- **PARTS OF THE EXERCISE**:
[1] In the forum thread on catching swarms, what price does Grant give for a commercial pheromone lure?
[2] Extract the passage of the forum thread on catching swarms from "If this is your" up to and including "of the shallow.".

- **DOCUMENT EXTRACT**:
● ● ● ● ●
# what to use to catch a swarm



## Charlie B (May 20, 2011)

If this is your first year, have you saved any burr comb? If you did, place some in that used shallow you have. If you're handy you can "add on" to that shallow and make it the size of a medium or deep by attaching a 2 to 4 inch shim to give it more depth. Buy some lemon grass oil and put a few drops on a Q-tip or piece of paper towel and place that in a half open sandwich bag. Place the bag in the floor of the shallow.

Wait until early spring to do the above and then place your box either in your bee yard or in any logical place where there's a huge amount of trees and flowers. Another option is you can covertly find out where other beginner beehives are and place your bait box nearby. Some beginners don't keep up with their bees progress and fail to add appropriate space so their hive swarms. (This is why odfrank is so successful). 

There are plenty of resources and information about catching swarms on this site and on-line.

Good luck this spring.


----------



## firebug (Aug 27, 2011)

Do we have enough swarms to make trapping them worth my time. I am outside every day, I hunt, fish and farm and I have never seen a swarm of bees.


----------



## Charlie B (May 20, 2011)

I would ask local beekeepers there about that. Good luck.


----------



## Grant (Jun 12, 2004)

firebug said:


> Do we have enough swarms to make trapping them worth my time. I am outside every day, I hunt, fish and farm and I have never seen a swarm of bees.


Just you can't see them doesn't mean they aren't there. We had a hurricane roll through town many years ago. I had two dozen calls from people who said, "The hurrican blew down a big tree and bees moved in while it was on the ground. You need to come get them out for the tree trimmer." I tried to explain the bees had been there all summer...but they said they never saw a bee in the yard at all.

I've been to lakes where people said, "Ain't no fish in that water." Sometimes you just got to try fishing with different bait to get different results.

You can build bait hives out of cardboard boxes, old packing crates and bait them with lemon grass oil. Or buy a commercial pheromone lure for $5. There's a hundred different ways to catch swarms, even when you swear there aren't any around.

I got more information if you drop me an e-mail to [email protected] where I can attach stuff I already have printed up. Put "swarm info" in the subject line. It's free.

Grant
Jackson, MO


----------



## LetMBee (Jan 4, 2012)
● ● ● ● ●
- **PROVIDED MATERIAL**:

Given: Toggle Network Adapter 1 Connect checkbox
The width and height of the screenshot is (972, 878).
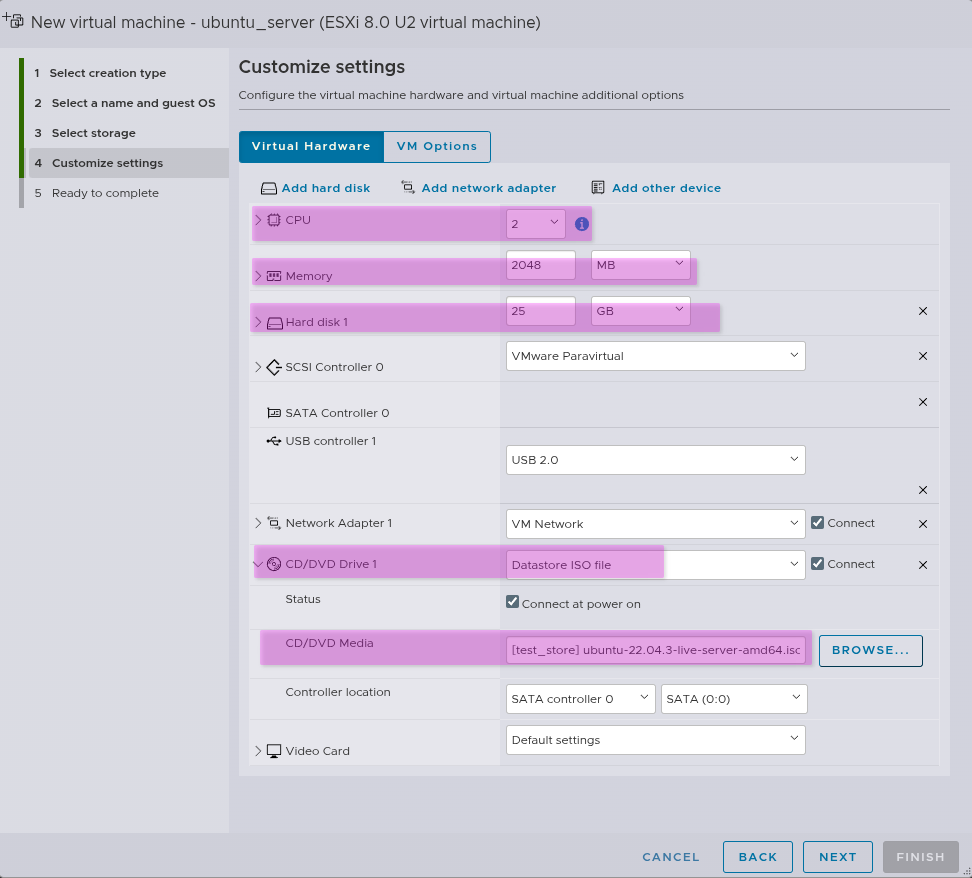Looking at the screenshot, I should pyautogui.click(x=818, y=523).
● ● ● ● ●
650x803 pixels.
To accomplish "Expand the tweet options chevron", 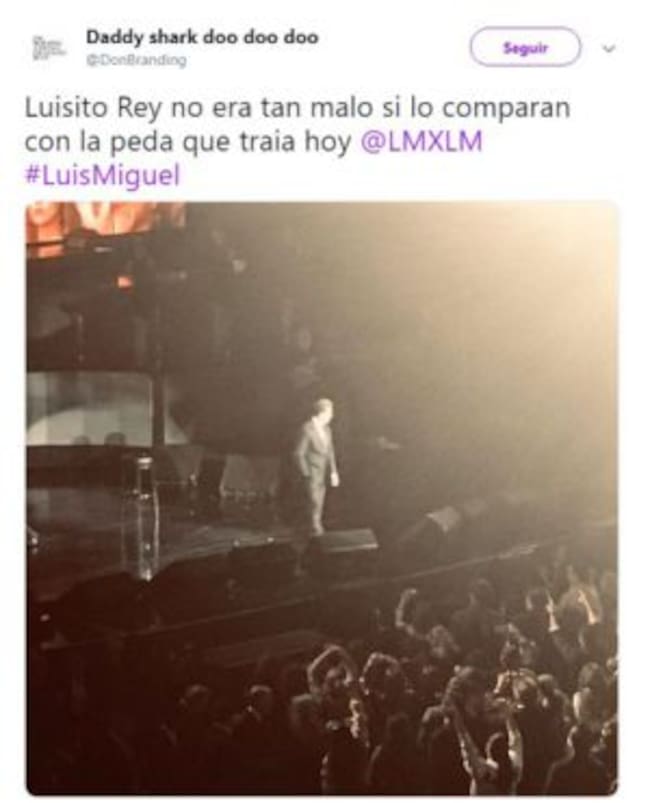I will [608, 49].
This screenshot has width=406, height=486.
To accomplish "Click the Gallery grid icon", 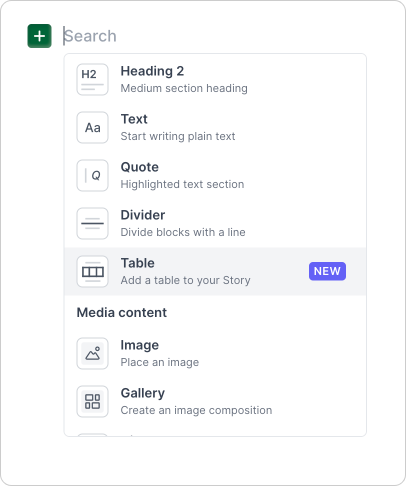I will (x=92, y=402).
● ● ● ● ●
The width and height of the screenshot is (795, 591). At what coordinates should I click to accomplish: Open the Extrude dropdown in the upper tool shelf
● ● ● ● ●
- **WRITTEN ANSWERS**:
[1] $5

[2]
If this is your first year, have you saved any burr comb? If you did, place some in that used shallow you have. If you're handy you can "add on" to that shallow and make it the size of a medium or deep by attaching a 2 to 4 inch shim to give it more depth. Buy some lemon grass oil and put a few drops on a Q-tip or piece of paper towel and place that in a half open sandwich bag. Place the bag in the floor of the shallow.